» Given passage
__________

Some question about cpu, gpu communication in d3d

Started by
3 comments, last by SeanMiddleditch 7 years, 8 months ago

Hellow !!!!!!

I have some question about cpu, gpu communication in d3d.

1) Does the d3d api return right now when call it? or return after it completely execute ? such as drawXXXX , setXXXBuffer

2) the UpdateSubresource method modify the ram in graphic card directly or modify a temporary buffer in cpu side?

3) If the buffers are live in ram of graphic card, the setXXXBuffer(buffer) is just call gpu to use that buffer in graphic ram?

4) What discrepancy between context->Map/unmap and context->UpdateSubresource , the context->Map will cause lock?

5) If I have n cbuffer, it sounds context->SetConstantBuffer(0, n, &buffers[0]) will much faster than SetConstantBuffer one by one,

but some guys say perframe cbuffer must set once per frame, and per object cbuffer will be set many times per frame, Is it necessary

for me to set perframe cbuffer together with perobject cbuffer to gain the "one commit will faster than multi commit" ? or set them dependently?

Advertisement

I am going to answer this as accurately as I can.

__________

[Target position rows]
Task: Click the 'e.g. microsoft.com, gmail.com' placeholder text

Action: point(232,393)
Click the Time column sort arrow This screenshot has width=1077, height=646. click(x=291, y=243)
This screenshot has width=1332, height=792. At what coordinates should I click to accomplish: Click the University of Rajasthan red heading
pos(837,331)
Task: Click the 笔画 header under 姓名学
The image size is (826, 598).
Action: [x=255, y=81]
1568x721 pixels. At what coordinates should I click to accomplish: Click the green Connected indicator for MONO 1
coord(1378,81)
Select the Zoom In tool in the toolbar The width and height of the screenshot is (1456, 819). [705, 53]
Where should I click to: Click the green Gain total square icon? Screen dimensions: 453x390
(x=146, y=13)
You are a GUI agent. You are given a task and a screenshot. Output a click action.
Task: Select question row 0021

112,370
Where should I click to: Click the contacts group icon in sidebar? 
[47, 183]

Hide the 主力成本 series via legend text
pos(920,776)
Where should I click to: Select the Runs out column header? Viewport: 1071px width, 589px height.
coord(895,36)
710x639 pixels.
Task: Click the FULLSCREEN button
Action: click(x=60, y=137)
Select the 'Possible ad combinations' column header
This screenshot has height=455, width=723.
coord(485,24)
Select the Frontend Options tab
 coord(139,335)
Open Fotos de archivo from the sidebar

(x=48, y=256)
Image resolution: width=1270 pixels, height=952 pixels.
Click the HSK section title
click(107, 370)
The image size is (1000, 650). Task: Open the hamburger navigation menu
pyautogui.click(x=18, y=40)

__________

» Requirement 1
Using the thread on CPU and GPU communication in D3D, decide for each statement whether the thread supports it. Answer yes or no and quote the words that settle it. (a) The poster asks whether UpdateSubresource changes graphics card memory directly. (b) The thread has five comments. (c) According to what some people told the poster, the per-object cbuffer is set once per frame.
» Requirement 2
Resume the thread on CPU and GPU communication in D3D, picking up after its last sentence.
The rows play no part in this work.

» Output 1
(a) Yes: "the UpdateSubresource method modify the ram in graphic card directly or modify a temporary buffer in cpu side?"
(b) No: "3 comments, last by SeanMiddleditch"
(c) No: "per object cbuffer will be set many times per frame"

» Output 2
1) Does the d3d api return right now when call it? or return after it completely execute ? such as drawXXXX , setXXXBuffer

It returns immediately, Unless it is a Async one.

2) the UpdateSubresource method modify the ram in graphic card directly or modify a temporary buffer in cpu side?

That is upto the driver, But AFAIK the driver generally stores it in RAM until an appropriate time to upload to VRAM.

3) If the buffers are live in ram of graphic card, the setXXXBuffer(buffer) is just call gpu to use that buffer in graphic ram?

AFAIK from D3D10+ is that the data could be moved to system RAM and then sent back when needed due to VRAM constraints.

But yes, The data has to be in VRAM for the GPU to use it.

4) What discrepancy between context->Map/unmap and context->UpdateSubresource , the context->Map will cause lock?

I don't recall the difference off hand, It will be best if you read the API doc's on what they do.

5) If I have n cbuffer, it sounds context->SetConstantBuffer(0, n, &buffers[0]) will much faster than SetConstantBuffer one by one,

but some guys say perframe cbuffer must set once per frame, and per object cbuffer will be set many times per frame, Is it necessary

for me to set perframe cbuffer together with perobject cbuffer to gain the "one commit will faster than multi commit" ? or set them dependently?

The fewer commands sent to the driver/GPU are better.

A buffer stays bound to the D3D pipeline till something else is bound in its place, But you can update the contents without having to rebind it.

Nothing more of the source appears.